На беду, как раз в эту минуту из ресторана «Синяя монашка», около которого моя прелесть была припаркована, выходил самый неприятный из корреспондентов мерзейшего таблоида «Сан», Том Прик — он, наверное, даже в сортир без фотоаппарата не ходил. Тут же щелк-щелк, к выходным моя стиснутая на удивление волосатыми руками херра Флейшера задница стала украшением передовицы.
«Британская старлетка для толстого немецкого херра».

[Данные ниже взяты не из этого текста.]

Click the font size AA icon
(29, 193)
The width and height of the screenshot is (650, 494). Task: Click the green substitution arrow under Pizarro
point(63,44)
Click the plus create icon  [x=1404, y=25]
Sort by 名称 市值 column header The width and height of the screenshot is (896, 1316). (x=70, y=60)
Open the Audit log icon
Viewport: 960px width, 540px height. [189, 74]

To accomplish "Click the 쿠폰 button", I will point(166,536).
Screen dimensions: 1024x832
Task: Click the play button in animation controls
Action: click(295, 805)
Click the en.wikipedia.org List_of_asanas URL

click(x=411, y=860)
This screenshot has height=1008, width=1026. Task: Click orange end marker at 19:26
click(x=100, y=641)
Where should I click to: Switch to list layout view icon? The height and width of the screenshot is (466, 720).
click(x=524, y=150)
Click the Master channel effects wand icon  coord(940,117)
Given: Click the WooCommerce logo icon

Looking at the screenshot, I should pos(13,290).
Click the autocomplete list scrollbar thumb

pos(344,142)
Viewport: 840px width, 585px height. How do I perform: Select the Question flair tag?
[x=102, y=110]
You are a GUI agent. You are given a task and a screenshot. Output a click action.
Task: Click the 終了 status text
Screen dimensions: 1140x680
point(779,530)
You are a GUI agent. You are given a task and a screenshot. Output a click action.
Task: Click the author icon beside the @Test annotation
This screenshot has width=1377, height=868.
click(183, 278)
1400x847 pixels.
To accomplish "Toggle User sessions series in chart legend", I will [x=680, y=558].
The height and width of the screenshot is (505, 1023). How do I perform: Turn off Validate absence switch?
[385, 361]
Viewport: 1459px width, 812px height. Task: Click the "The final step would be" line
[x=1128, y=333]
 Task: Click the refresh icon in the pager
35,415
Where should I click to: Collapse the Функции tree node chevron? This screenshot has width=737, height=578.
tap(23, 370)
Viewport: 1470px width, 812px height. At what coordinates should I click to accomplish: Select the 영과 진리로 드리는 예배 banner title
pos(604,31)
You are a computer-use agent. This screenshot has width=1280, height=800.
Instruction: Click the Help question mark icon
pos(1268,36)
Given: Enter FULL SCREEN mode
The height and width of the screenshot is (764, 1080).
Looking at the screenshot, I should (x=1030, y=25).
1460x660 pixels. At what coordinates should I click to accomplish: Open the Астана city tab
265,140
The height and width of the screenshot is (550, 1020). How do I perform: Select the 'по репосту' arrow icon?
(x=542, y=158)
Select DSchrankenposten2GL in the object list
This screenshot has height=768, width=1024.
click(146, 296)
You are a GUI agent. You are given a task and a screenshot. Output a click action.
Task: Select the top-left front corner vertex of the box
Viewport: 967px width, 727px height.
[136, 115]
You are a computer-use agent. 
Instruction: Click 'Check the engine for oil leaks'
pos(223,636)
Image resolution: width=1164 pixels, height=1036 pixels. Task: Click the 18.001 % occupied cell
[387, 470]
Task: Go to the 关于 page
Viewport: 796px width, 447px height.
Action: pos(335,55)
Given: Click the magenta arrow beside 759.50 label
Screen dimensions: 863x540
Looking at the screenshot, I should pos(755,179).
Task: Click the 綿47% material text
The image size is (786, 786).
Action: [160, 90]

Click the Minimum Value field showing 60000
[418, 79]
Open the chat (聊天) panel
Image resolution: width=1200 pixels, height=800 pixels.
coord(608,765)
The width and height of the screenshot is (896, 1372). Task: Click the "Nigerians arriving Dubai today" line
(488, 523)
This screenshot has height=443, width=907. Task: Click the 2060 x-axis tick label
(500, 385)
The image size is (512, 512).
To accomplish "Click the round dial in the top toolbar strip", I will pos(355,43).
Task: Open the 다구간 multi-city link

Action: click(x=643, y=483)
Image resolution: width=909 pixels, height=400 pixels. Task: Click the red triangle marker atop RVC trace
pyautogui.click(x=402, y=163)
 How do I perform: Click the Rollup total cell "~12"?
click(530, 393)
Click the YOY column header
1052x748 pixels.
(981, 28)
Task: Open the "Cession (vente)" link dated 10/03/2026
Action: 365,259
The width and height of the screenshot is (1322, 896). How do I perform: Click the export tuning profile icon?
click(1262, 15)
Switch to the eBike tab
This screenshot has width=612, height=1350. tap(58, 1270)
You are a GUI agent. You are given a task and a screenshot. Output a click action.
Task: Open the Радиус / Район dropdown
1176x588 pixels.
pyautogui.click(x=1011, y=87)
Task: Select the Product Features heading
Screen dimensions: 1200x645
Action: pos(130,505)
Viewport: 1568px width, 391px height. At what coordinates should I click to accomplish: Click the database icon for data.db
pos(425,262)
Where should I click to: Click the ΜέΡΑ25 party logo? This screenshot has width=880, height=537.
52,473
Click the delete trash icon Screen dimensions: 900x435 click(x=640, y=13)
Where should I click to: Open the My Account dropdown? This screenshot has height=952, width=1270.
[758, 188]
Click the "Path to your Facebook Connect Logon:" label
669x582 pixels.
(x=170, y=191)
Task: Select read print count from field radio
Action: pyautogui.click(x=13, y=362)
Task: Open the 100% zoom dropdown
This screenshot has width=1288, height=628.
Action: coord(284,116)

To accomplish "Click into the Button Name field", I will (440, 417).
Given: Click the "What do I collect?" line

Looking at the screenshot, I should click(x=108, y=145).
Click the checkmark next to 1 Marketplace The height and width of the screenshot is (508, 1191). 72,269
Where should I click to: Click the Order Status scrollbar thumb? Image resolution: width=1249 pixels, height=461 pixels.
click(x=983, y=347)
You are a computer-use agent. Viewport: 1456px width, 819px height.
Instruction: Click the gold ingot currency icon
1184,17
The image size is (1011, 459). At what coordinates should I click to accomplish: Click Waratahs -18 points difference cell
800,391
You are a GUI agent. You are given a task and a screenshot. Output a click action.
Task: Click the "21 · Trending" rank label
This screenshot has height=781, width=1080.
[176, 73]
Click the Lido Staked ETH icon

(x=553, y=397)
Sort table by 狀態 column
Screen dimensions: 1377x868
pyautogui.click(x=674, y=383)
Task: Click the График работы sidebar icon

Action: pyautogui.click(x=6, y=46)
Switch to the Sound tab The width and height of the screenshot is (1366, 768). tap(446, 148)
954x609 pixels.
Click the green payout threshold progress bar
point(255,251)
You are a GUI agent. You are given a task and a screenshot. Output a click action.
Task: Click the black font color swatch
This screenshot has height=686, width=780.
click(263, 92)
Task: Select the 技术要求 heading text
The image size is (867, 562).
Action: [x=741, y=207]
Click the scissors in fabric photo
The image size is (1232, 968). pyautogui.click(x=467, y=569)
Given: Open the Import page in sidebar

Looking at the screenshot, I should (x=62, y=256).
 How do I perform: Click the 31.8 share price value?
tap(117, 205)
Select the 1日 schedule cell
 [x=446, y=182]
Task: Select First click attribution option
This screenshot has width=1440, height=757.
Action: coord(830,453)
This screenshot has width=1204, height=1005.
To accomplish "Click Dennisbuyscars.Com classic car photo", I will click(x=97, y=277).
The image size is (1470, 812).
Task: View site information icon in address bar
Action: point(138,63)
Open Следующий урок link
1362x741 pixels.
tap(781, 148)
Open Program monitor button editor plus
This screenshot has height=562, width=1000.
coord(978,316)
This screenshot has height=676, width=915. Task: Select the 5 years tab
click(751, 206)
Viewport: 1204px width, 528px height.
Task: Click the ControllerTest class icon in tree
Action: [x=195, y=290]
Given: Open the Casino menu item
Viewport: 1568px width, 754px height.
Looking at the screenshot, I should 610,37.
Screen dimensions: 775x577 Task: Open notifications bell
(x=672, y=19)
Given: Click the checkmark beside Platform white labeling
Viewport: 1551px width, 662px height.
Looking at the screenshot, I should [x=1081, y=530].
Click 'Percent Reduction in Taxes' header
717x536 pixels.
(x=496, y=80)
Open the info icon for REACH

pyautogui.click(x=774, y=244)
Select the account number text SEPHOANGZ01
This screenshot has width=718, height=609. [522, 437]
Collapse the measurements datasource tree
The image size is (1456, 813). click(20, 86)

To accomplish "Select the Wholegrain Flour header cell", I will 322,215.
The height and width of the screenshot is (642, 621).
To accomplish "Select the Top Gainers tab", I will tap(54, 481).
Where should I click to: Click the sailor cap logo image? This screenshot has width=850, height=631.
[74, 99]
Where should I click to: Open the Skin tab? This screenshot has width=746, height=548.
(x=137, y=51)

Ну, мне-то что — плохой рекламы не бывает, а такую дорогую машину в подарок получить не каждая заслуженная шекспировская актриса может. Даже наоборот — чем заслуженней, тем меньше шансов. А бедный мой Вернер тут же отправился обратно в Дюссельдорф заглаживать неизбежный семейный скандал — фрау у него была совершенно неистовая в ревности. Да так там и остался, на коротком супружеском поводке.
Но это потом было, а тогда, в тот вечер, я расплакалась от радости, очень аккуратно, чтобы макияж не поплыл.
— Ты совсем рехнулся, дорогой мой Вернер, — говорю. — Это же… это…
— БМВ 3200, — он чуть не лопался от гордости. — Сто шестьдесят лошадиных сил, четырехступенчатая трансмиссия, выпущено всего шестьсот три штуки, в прошлом году три последних, и вот…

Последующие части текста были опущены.